--- INFORMATION GIVEN ---
>>>>>

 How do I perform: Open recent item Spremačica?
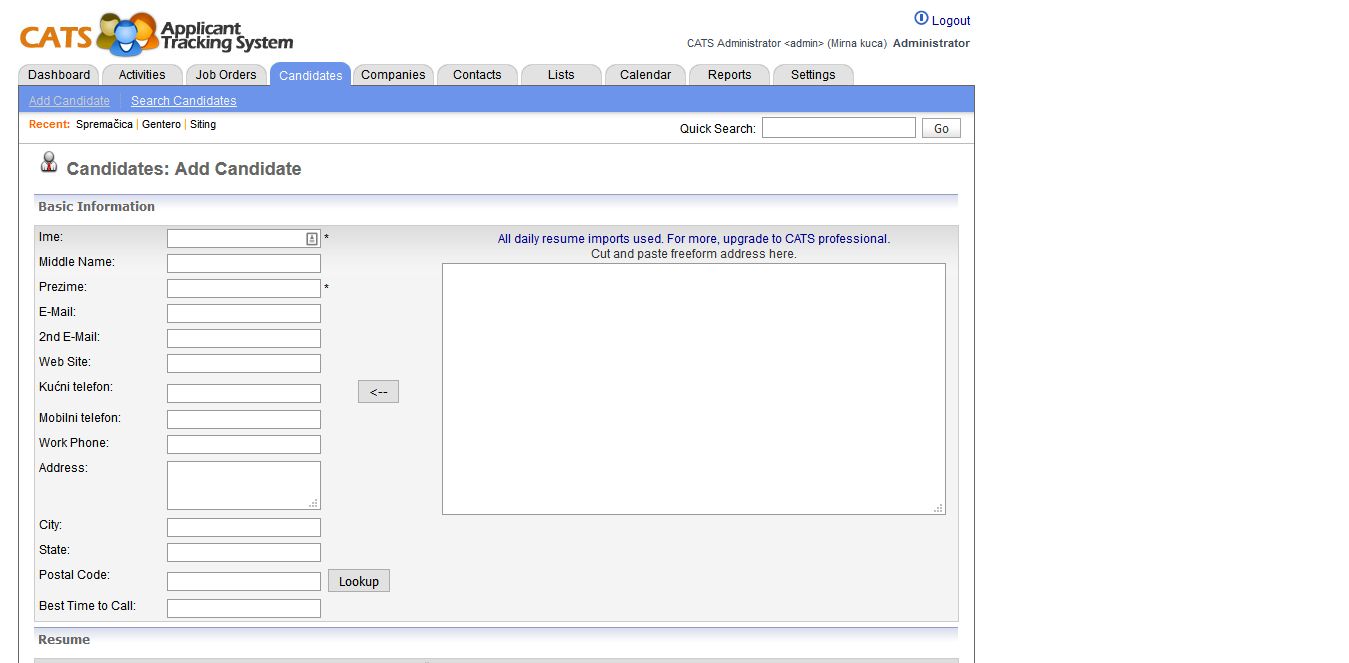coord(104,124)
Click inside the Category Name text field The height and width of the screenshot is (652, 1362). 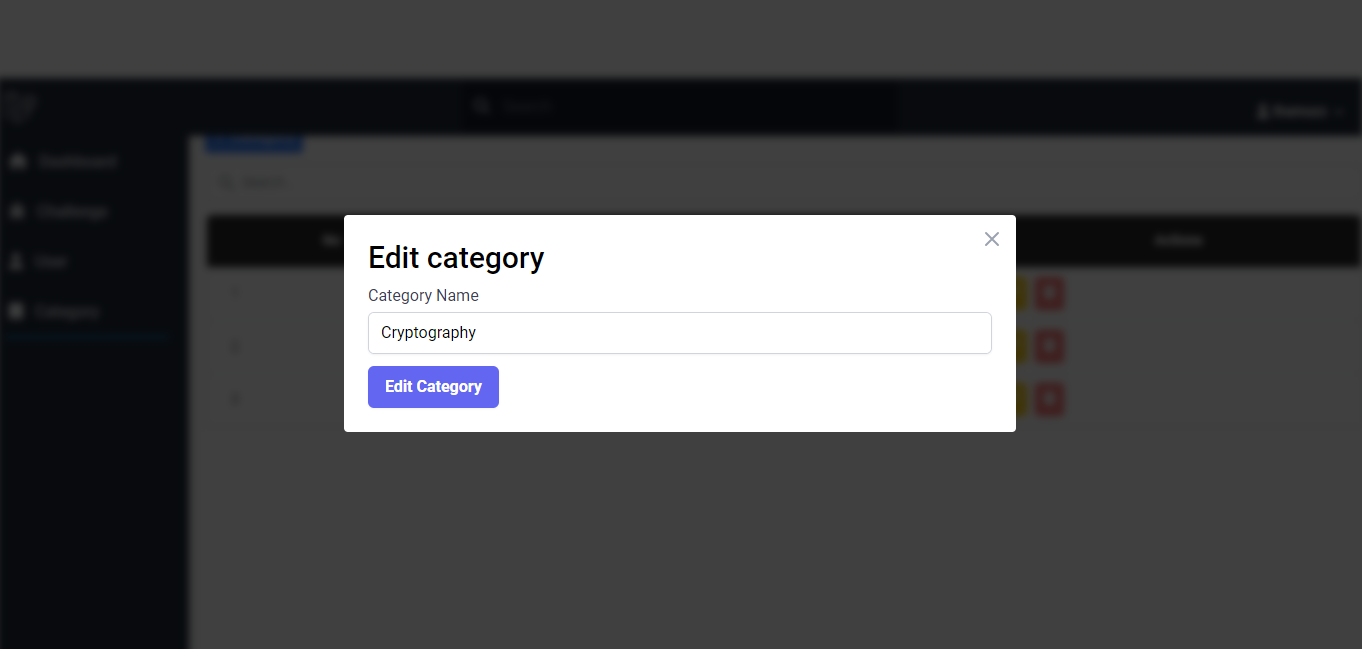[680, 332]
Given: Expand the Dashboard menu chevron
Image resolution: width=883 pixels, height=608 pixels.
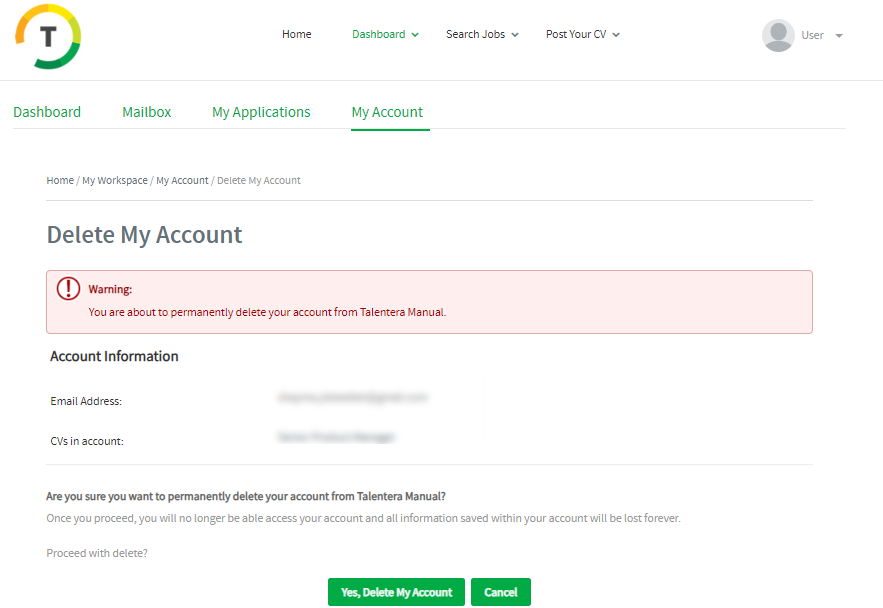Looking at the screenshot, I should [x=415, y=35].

<<<<<

In the listing above, retype exactly, and only, the lines from the one containing "Image resolution: width=883" through the last line, both included. Omit the pictures.

--- ANSWER TO THIS EXERCISE ---
Image resolution: width=883 pixels, height=608 pixels.
Looking at the screenshot, I should [x=415, y=35].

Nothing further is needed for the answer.